While reading this volume, my highlighting pen rarely left my hand, so much was there to note and remember. With clarity and style, the authors thoroughly refute the despairing deficit model of psychosis by offering a brilliant theoretical synthesis and practical approach to understanding and responding to the language of psychosis. Their powerful arguments are given felt resonance through many poignant case histories. This book is a victory for the psychoanalytic treatment of psychosis, and I found myself applauding nearly every page. All mental health practitioners, especially early career psychotherapists, will be greatly helped in knowing how to treat those deemed unreachable as they learn to decipher and work with symptoms as forms of communication.
This book is a passionate, responsive, and highly educated exploration and sharing of psychological work with psychosis, emphasizing intricacies of the therapy relationship, its nuances and possibilities.Psychoanalytic, psychodynamic, and relational perspectives open doors of contact, healing, and growth. This book is a beautiful exposition and affirmation of ways the human spirit connects with difficult, often seemingly intractable, states as it supports and mediates transformative processes.

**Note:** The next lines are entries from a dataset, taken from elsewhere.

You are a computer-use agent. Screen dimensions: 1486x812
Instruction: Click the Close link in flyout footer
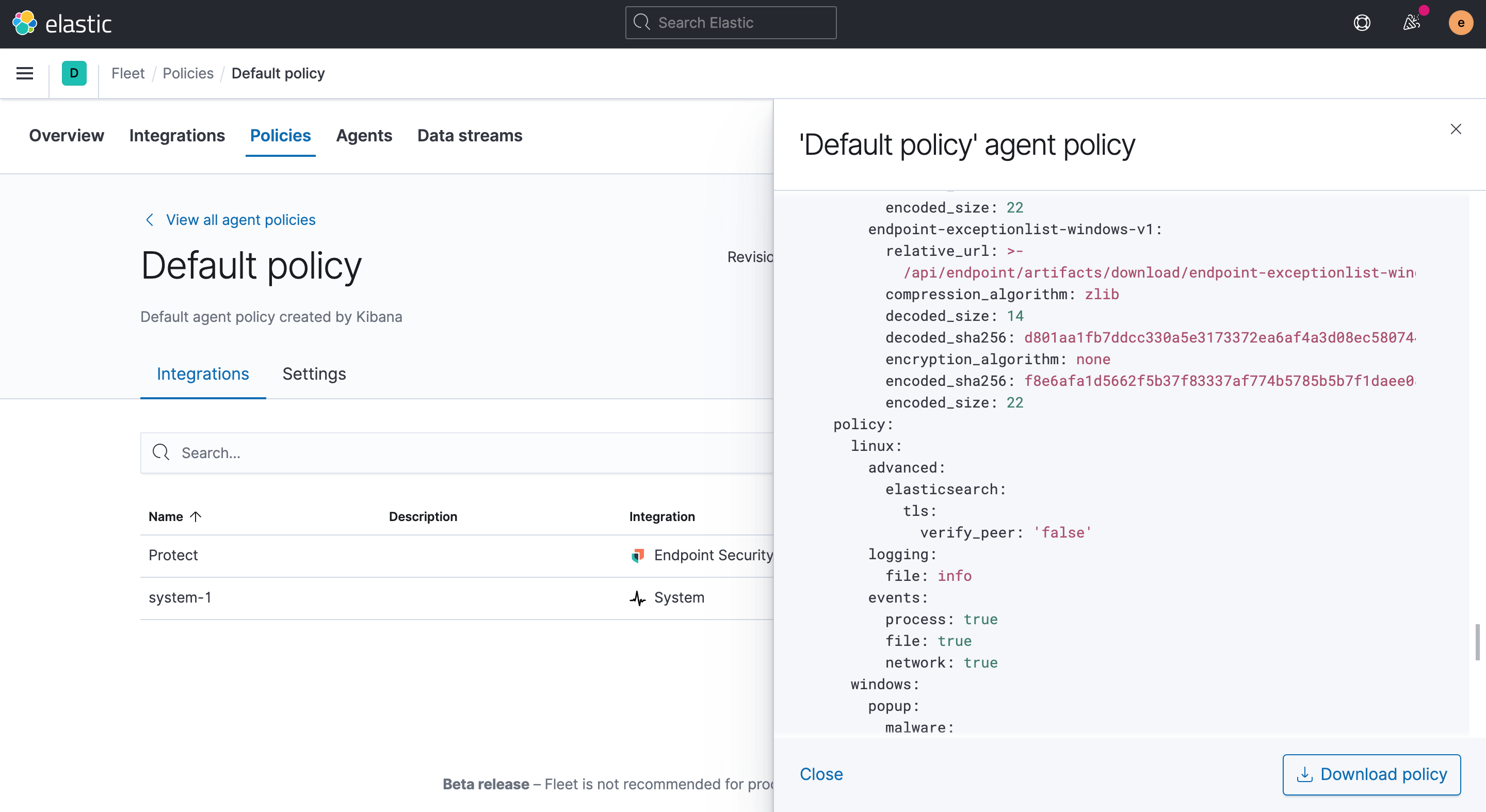(x=821, y=774)
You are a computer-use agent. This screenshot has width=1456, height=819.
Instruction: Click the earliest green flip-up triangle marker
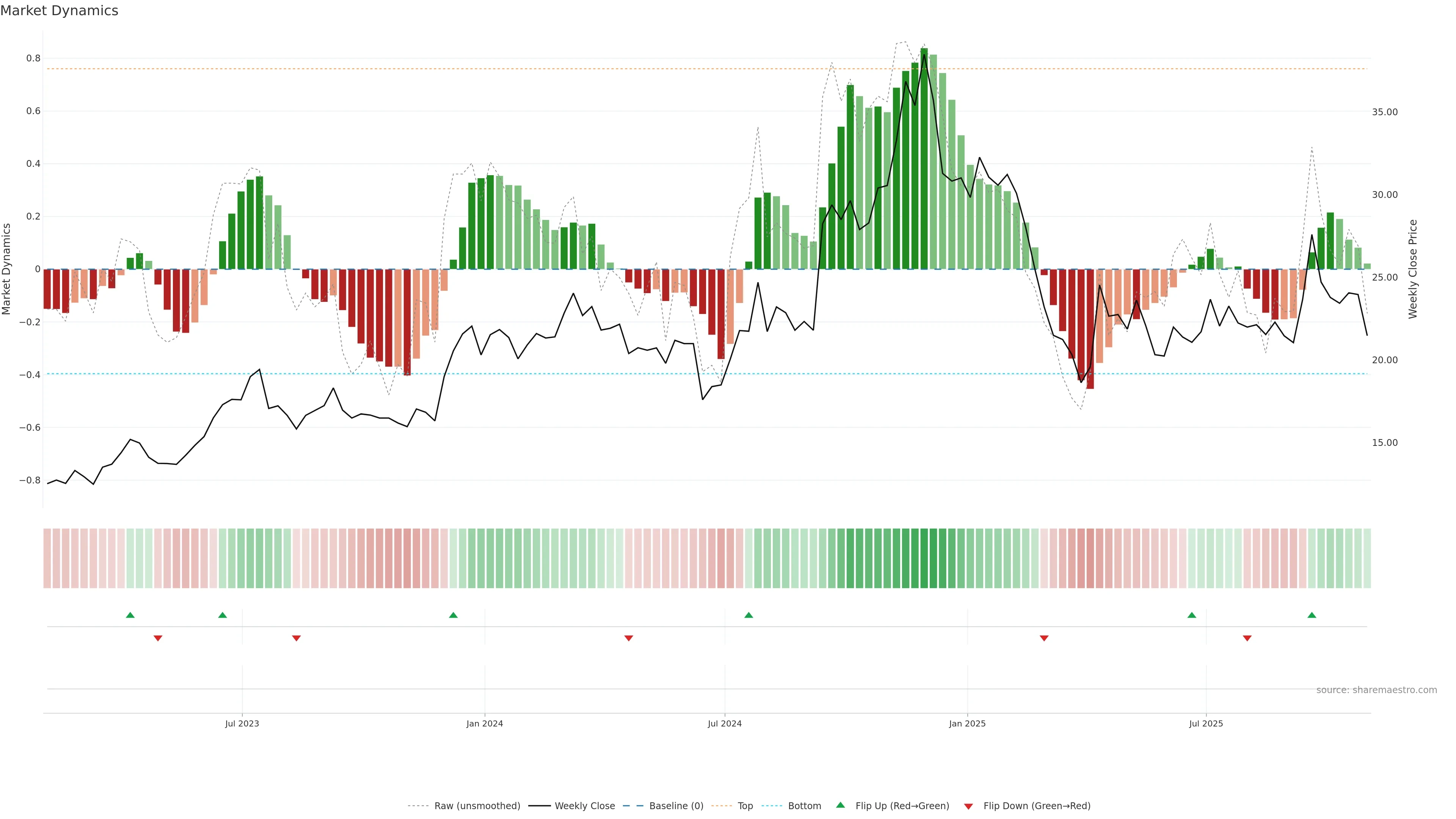click(x=130, y=615)
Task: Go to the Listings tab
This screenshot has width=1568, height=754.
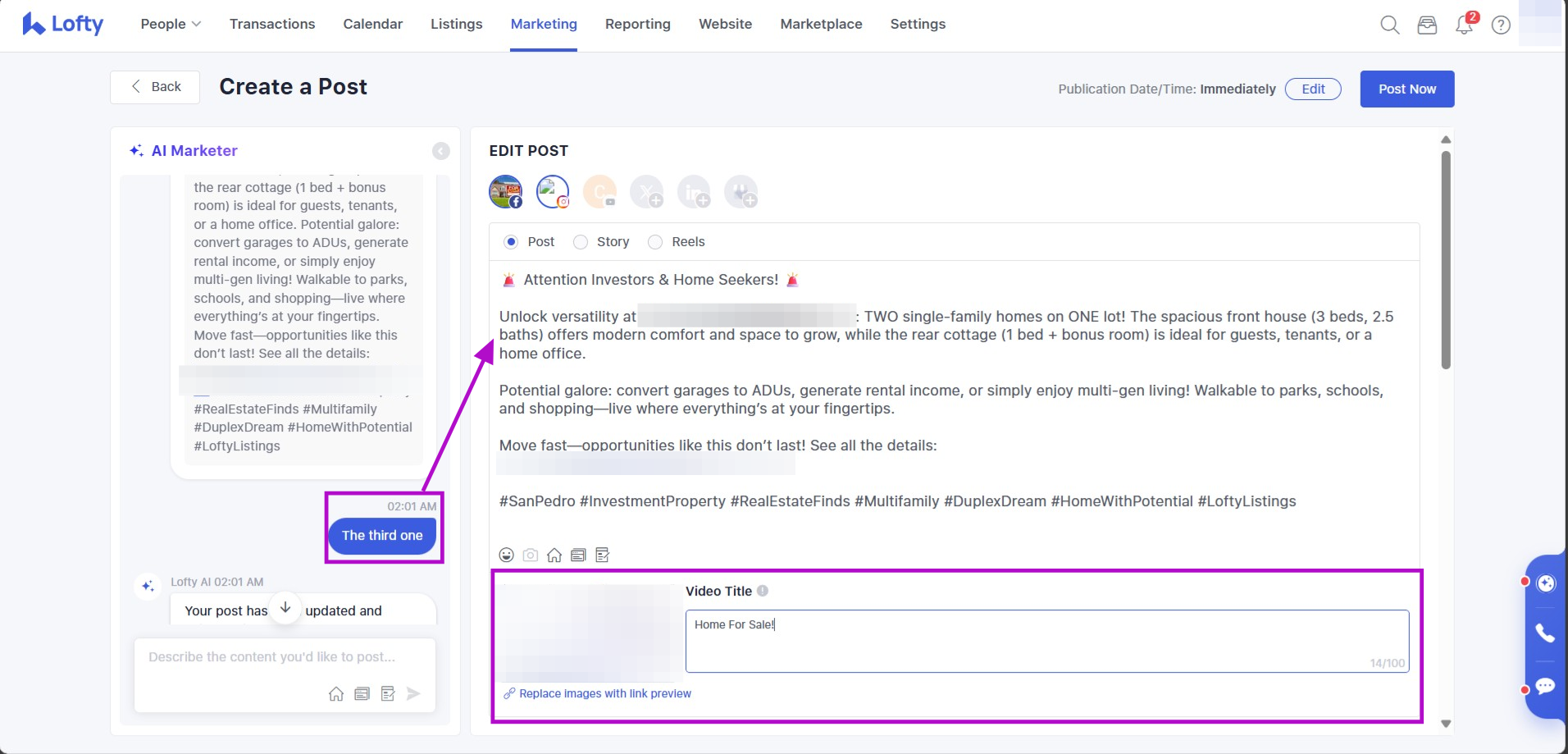Action: pyautogui.click(x=456, y=25)
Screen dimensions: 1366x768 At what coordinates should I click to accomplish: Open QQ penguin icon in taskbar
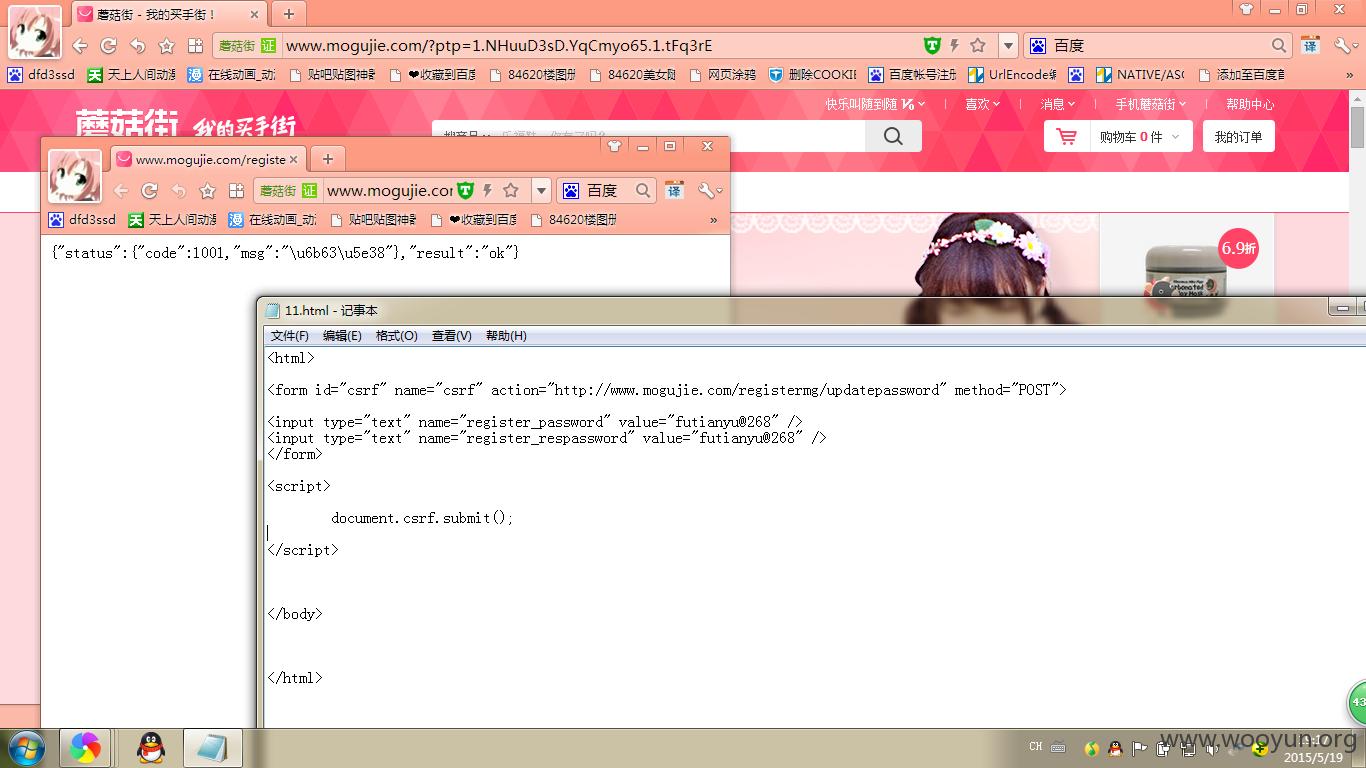point(151,747)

This is a terrific book! Knafo and Selzer are master clinicians who work with the skill, determination, patience, and grace required to give patients who are in psychological retreat from consensual reality an opportunity to risk re-entering a world they came to find too difficult to bear. The authors present a persuasive case for regarding psychotic symptoms as essential sources of information that provide a foundation for the patient’s treatment. They illustrate their approach with many clear and moving clinical examples. They share their intuitions, formulations, and decisions as their work unfolds with individual patients. The book is full of clinical wisdom, important ideas, and practical advice. It is certain to be of value to experienced clinicians and early career psychotherapists alike.
This wonderful book, based on extensive knowledge and experience, illustrates effective alternative approaches to the medical model to assist persons who suffer psychosis to achieve a fuller life. Both novice and veteran mental health professionals cannot fail to gain useful insights from any of the chapters as will persons with experience of psychosis and family members. The book is written in a style that will readily engage the reader and, in doing so, also demonstrate much better ways of engaging with one’s patients.
From Breakdown to Breakthrough is a remarkable, thoroughly researched and compellingly argued, book that every clinician who works with psychotic patients and every student who is assigned treatment of such patients would be well-advised to read….It also provides answers to a wide range of questions regarding the understanding and treatment of patients who are otherwise considered incurable. …The authors offer a forceful model of working with psychosis which diverges from the current practice that is based on the hegemonic medical model….Instead of seeing symptoms as signs of pathology, dis-ease, or dis-ability, they see and wisely interpret them as creative attempts on the part of their patients to adapt and survive.